Según el cronista medieval Gabriele de Mussis, todo comenzó a finales de 1346 cuando los mongoles liderados por Kipchak Khan que sitiaban el enclave genovés del puerto de Caffa, en la península de Crimea, comenzaron a catapultar los cadáveres de sus propios difuntos al interior del recinto fortificado: «Parecía como si estuvieran arrojando contra la ciudad montañas de muertos y, aunque hundían el mayor número de cuerpos que podían en el mar, los cristianos no tenían ni cómo esconderse ni cómo escapar de ellos».

Para unos, De Mussis fue el notario del primer episodio de guerra biológica de la Historia; para otros, tan sólo el inventor del periodismo amarillo. El caso es que Caffa era el lugar de procedencia de los barcos genoveses que en octubre del año siguiente atracaron en el puerto siciliano de Messina, con numerosos tripulantes muertos o moribundos enganchados a sus remos. Las víctimas eran fácilmente reconocibles por los forúnculos negros, a veces del tamaño de un huevo, que brotaban de sus axilas y sus ingles y por las pústulas no menos repugnantes que supuraban sobre otras zonas de su piel.

◆ Datos proporcionados:
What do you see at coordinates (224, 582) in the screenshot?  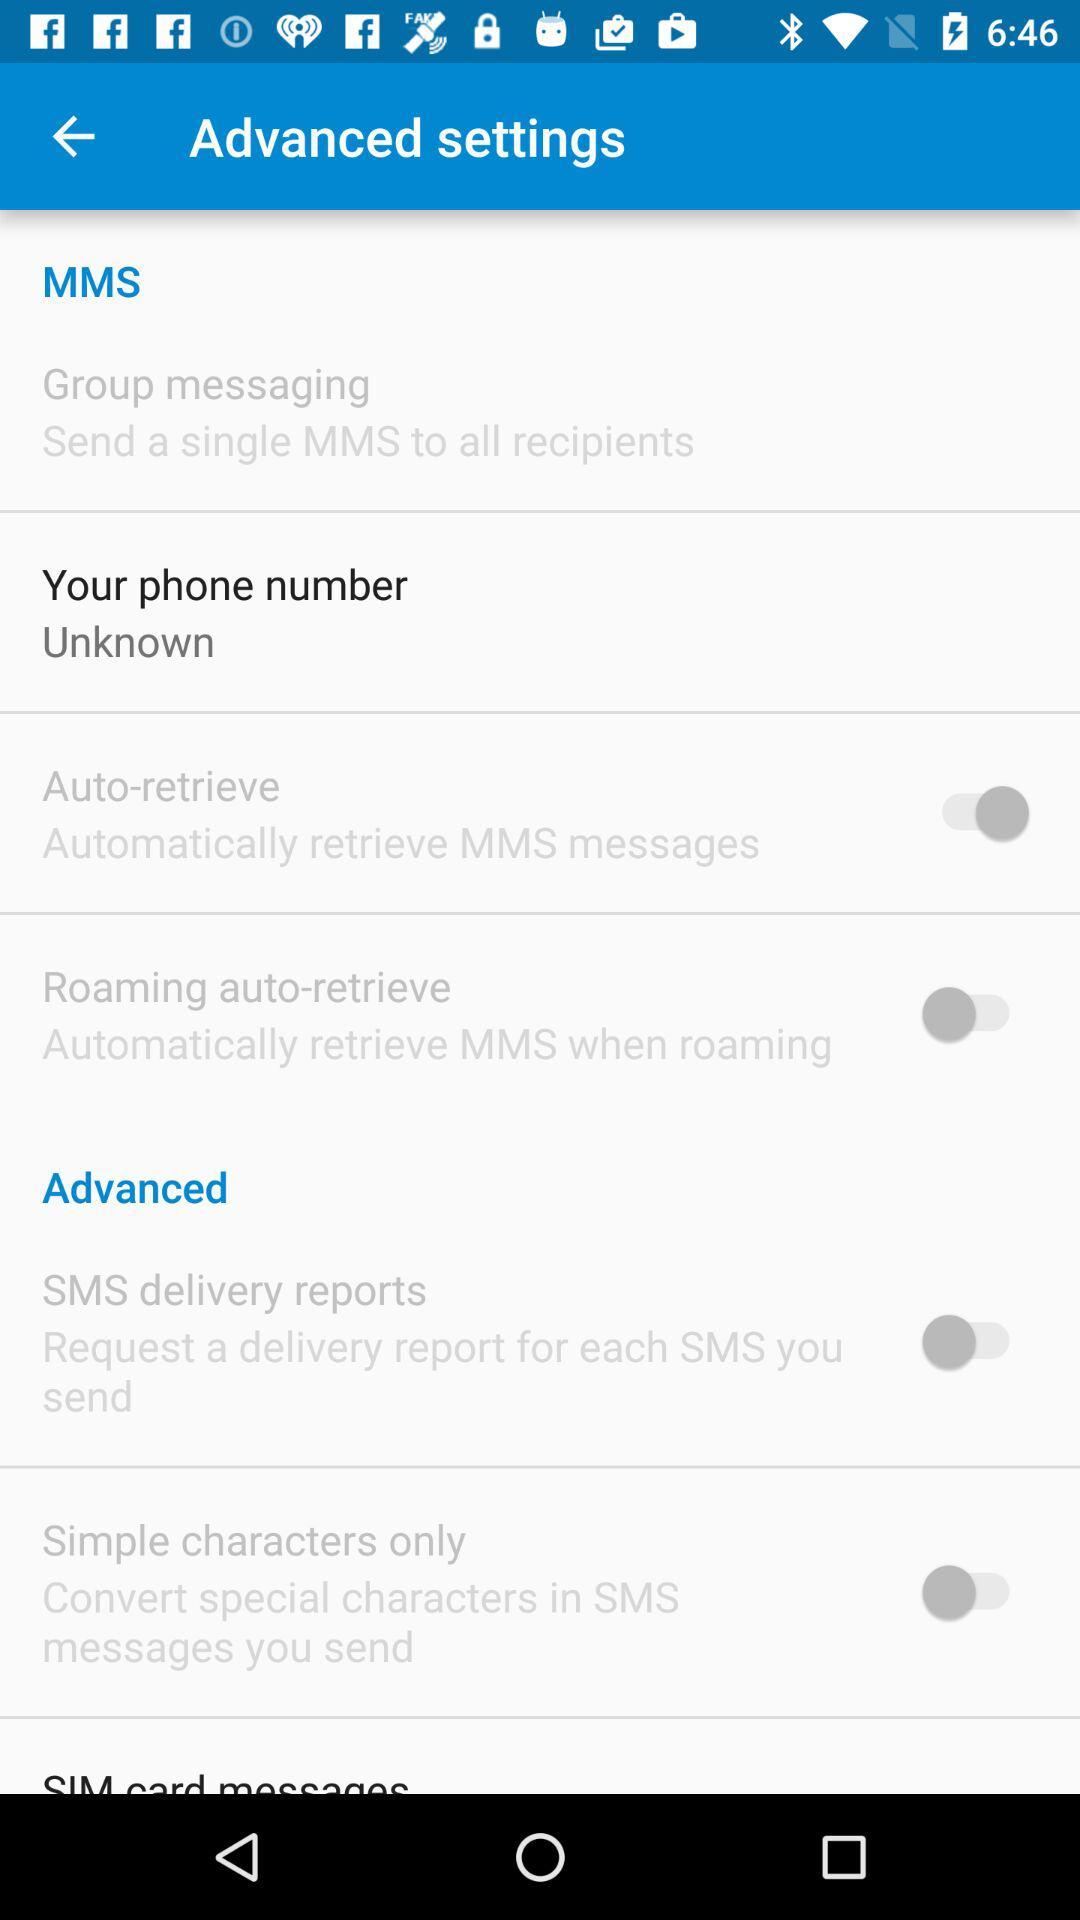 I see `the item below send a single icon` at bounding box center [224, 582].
==
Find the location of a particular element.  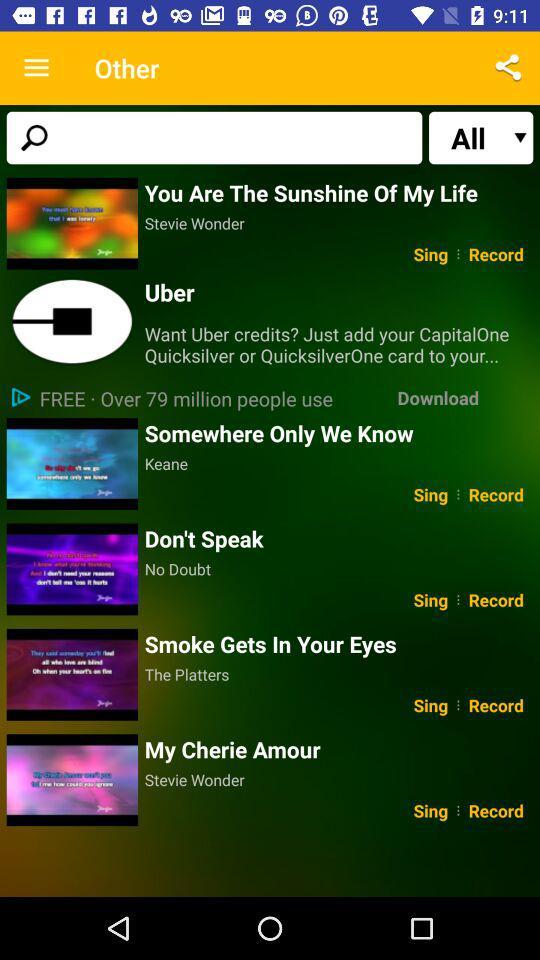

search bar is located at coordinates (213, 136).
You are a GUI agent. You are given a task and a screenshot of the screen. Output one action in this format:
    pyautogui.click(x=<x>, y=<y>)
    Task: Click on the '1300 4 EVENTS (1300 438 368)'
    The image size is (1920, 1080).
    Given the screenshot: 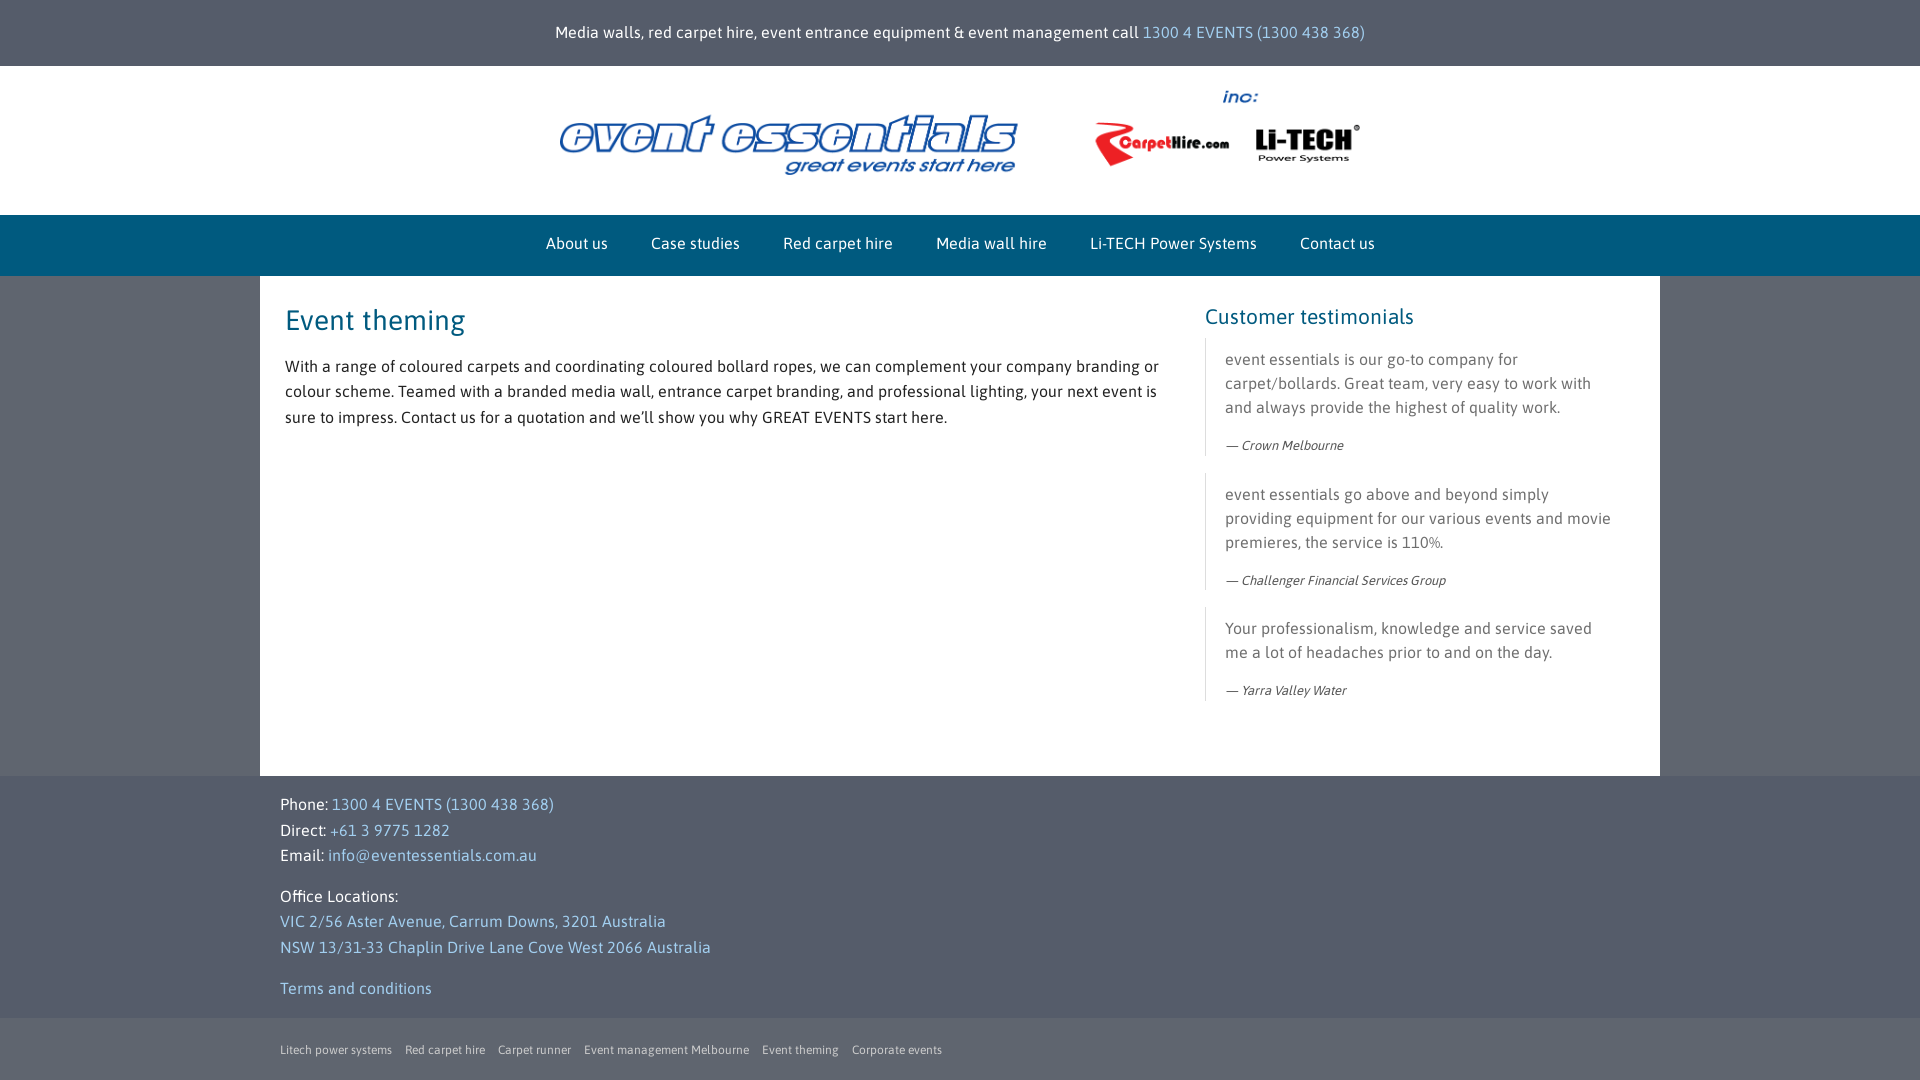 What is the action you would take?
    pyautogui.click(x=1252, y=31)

◆ Tareas por hacer:
1: Responde según el fragmento:
(a) ¿Qué cronista medieval relata cómo comenzó todo?
(b) ¿En qué península se encontraba el puerto de Caffa?
(c) ¿En qué puerto siciliano atracaron los barcos genoveses?
2: Transcribe del fragmento el texto que va de "Para unos, De" a "de su piel.", ambos incluidos.
Las filas no tienen ningún papel en esto.

◆ Soluciones por tarea:
1:
(a) Gabriele de Mussis.
(b) En la península de Crimea.
(c) En el puerto de Messina.

2:
Para unos, De Mussis fue el notario del primer episodio de guerra biológica de la Historia; para otros, tan sólo el inventor del periodismo amarillo. El caso es que Caffa era el lugar de procedencia de los barcos genoveses que en octubre del año siguiente atracaron en el puerto siciliano de Messina, con numerosos tripulantes muertos o moribundos enganchados a sus remos. Las víctimas eran fácilmente reconocibles por los forúnculos negros, a veces del tamaño de un huevo, que brotaban de sus axilas y sus ingles y por las pústulas no menos repugnantes que supuraban sobre otras zonas de su piel.